(Stored records)
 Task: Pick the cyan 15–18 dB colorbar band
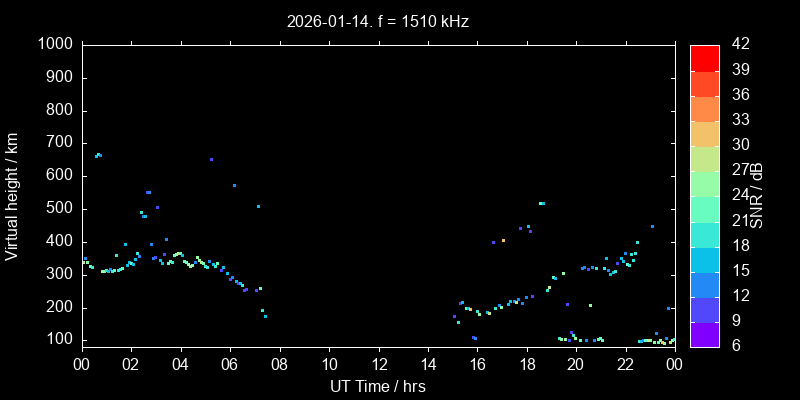coord(705,258)
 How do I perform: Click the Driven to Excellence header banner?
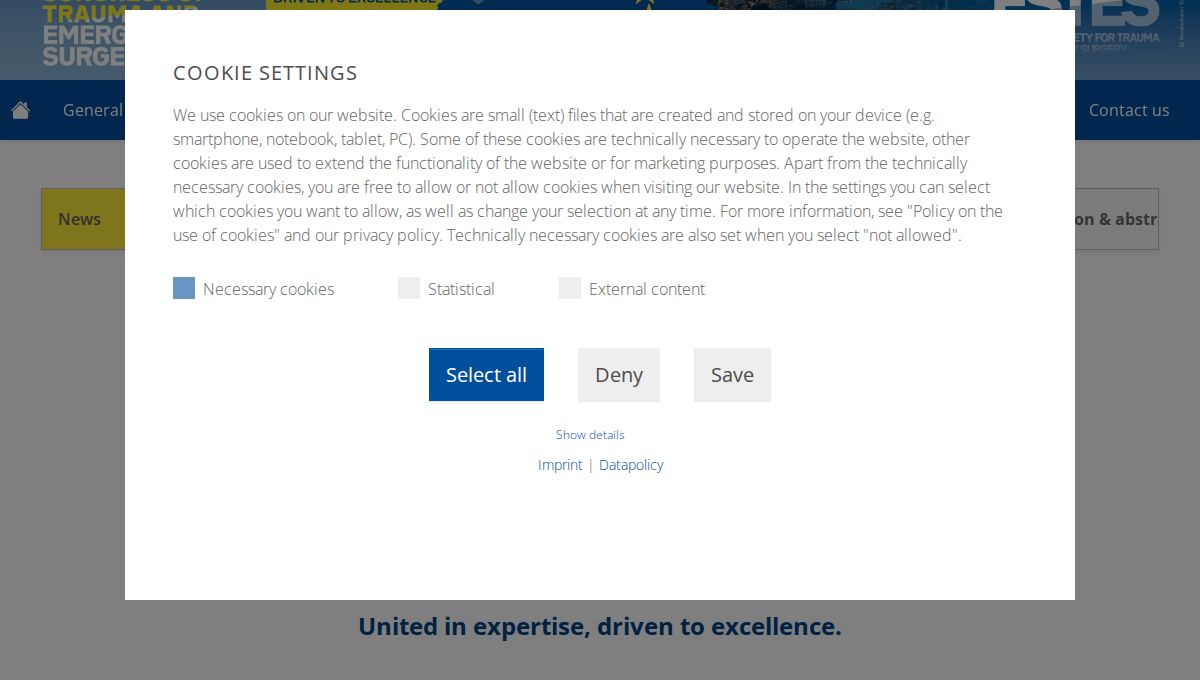[353, 4]
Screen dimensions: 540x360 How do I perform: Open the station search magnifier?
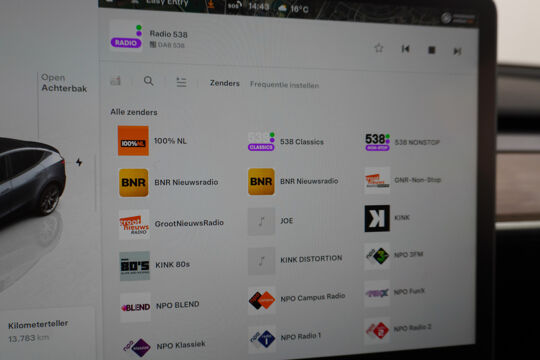pyautogui.click(x=148, y=81)
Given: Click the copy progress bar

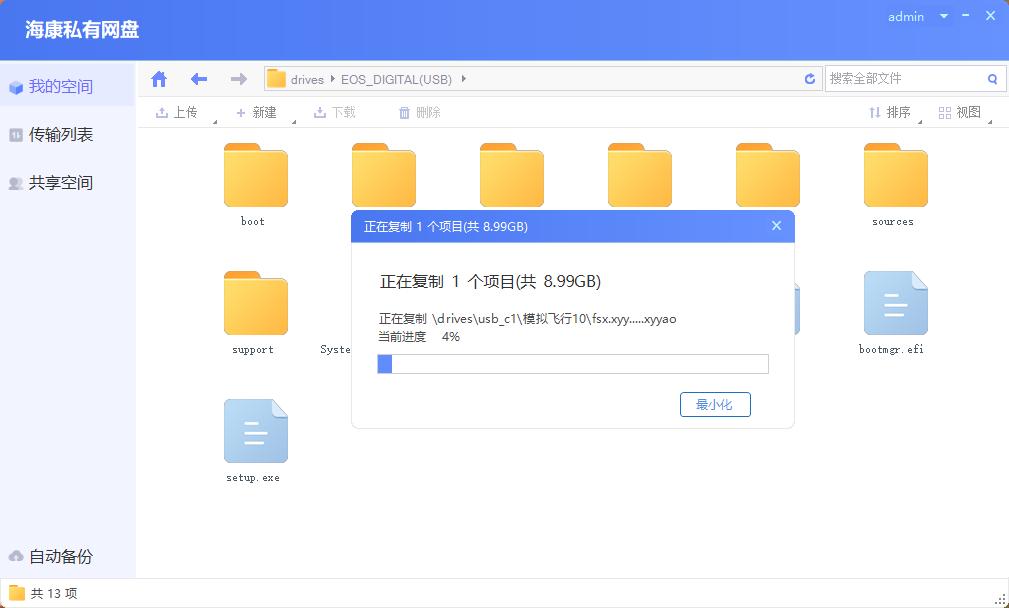Looking at the screenshot, I should (x=572, y=364).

◆ **Prompt**
Each entry above is to be given again exactly, and any image in it is to be dropped.

◆ **Answer to the exercise**
 Task: Pick the cyan 15–18 dB colorbar band
coord(705,258)
 How do I perform: Click the Driven to Excellence header banner?
[353, 4]
Screen dimensions: 540x360 How do I perform: Open the station search magnifier?
pyautogui.click(x=148, y=81)
Given: Click the copy progress bar

Looking at the screenshot, I should (x=572, y=364).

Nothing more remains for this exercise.